MCAR_test <- TestMCARNormality(data = data, method = "Nonparametric")
MCAR_test$pnormality
## [1] 0.3634555
The nonparametric test of homoscedasticity results in high p-value (0.3635) so we fail to reject the null hypothesis that there is no evidence of heteroscedasticity. Thus, we can conclude that there is no evidence that data are not MCAR and we could use listwise deletion of the data or maximum likelihood (ML) or Bayesian multiple imputation (MI). Because the data are MCAR, listwise deletion should not cause any bias. However, it implies throwing out of the analysis over 15% of observations. In order not to lose these informations, Multiple imputation will be generated.
imputed_Data <- mice(data, m=5, maxit = 50, method = 'pmm', seed = 500)
data <- complete(imputed_Data)
Having imputed missing values, I will plot bar chart on full dataset for each variable.
melt.data <- melt(data, id.vars = NULL)
ggplot(data = melt.data) +
geom_bar(aes(x = value)) +
theme_classic() +
xlab(label = NULL) + ylab(label = NULL) + ggtitle("Frequency distribution of answers by categories") +
theme(plot.title = element_text(hjust = 0.5, size = 14)) +
facet_wrap(~ variable, scales = "free", ncol = 4)

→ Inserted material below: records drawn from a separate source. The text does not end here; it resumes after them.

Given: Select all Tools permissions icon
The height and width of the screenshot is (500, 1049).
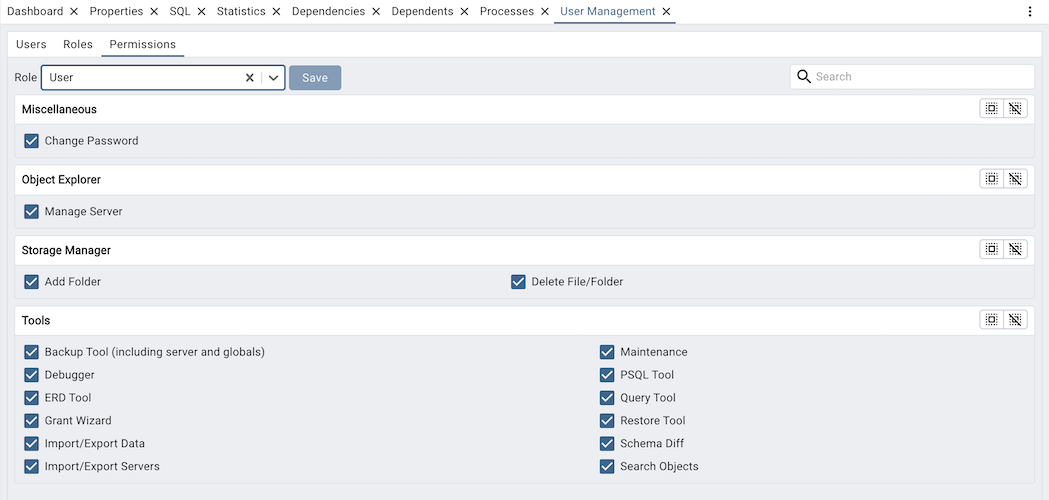Looking at the screenshot, I should click(x=991, y=320).
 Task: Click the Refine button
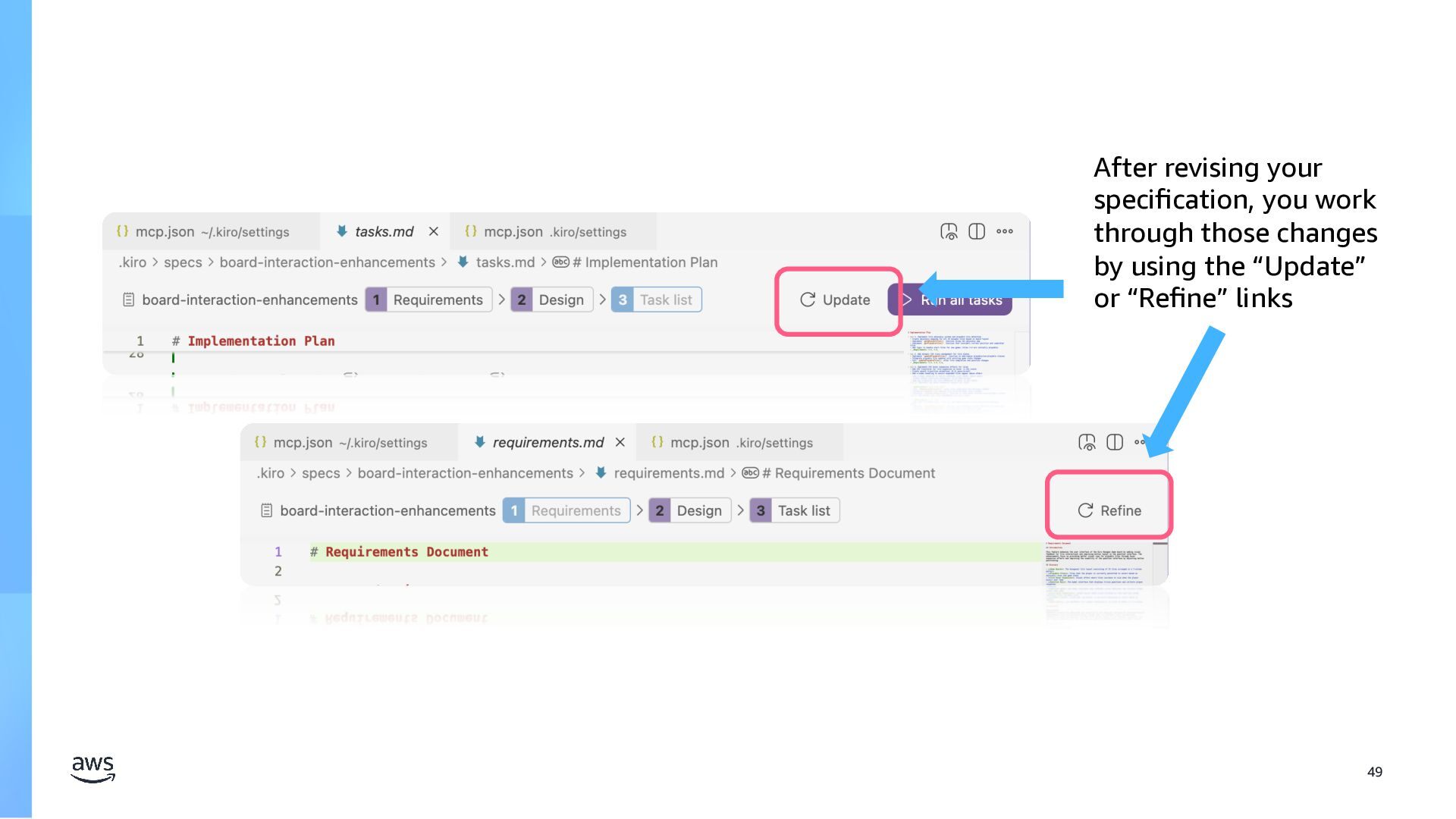pos(1109,510)
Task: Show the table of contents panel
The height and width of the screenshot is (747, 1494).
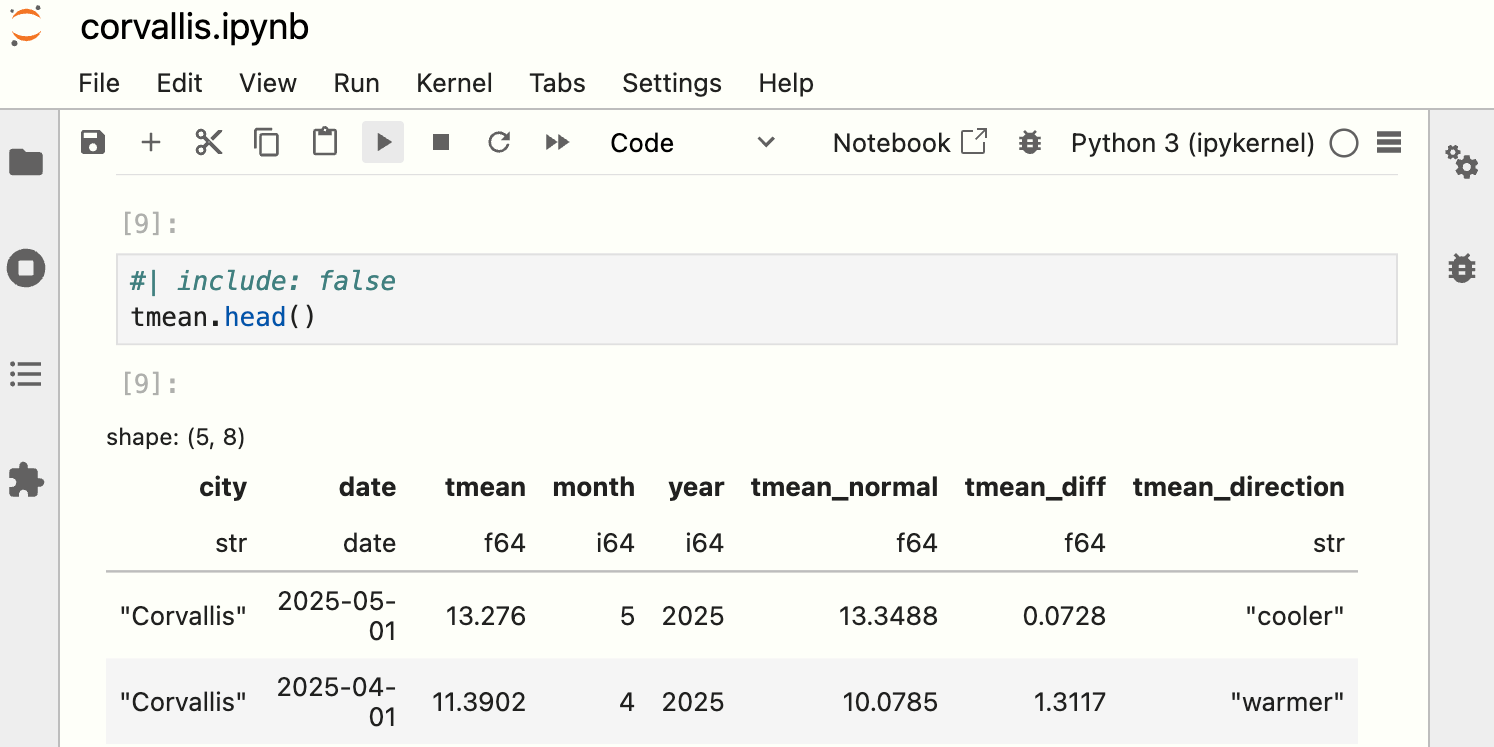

The barcharts show quite clearly that variables have various distributions. There are as well hobbies that are generally appreciated, eg. spending time with friends and browsing the Internet as hobbies that are mostly disliked, eg. writing and gardening. There are also hobbies that are distributed quite evenly, like adrenaline sports.
To understand data more profoundly, I will also plot correlation plot. As the data is ordinal, I will be using Spearman’s Rank Correlation Coefficient.
cor.matrix <- cor(data, method = c("spearman"))
corrplot(cor.matrix, type = "lower", order = "hclust", tl.col = "black", tl.cex = 0.5)
The correlation plot has been ordered in hierarchical clustering order. The strongest correlation seems to be between chemistry and biology, biology and medicine, chemistry and medine, mathematics and physics.
To visualize the level of similarity of individual hobbies, firstly I will generate the correlation matrix. Then I will convert similarities to dissimilarities, which later I will use in MDS.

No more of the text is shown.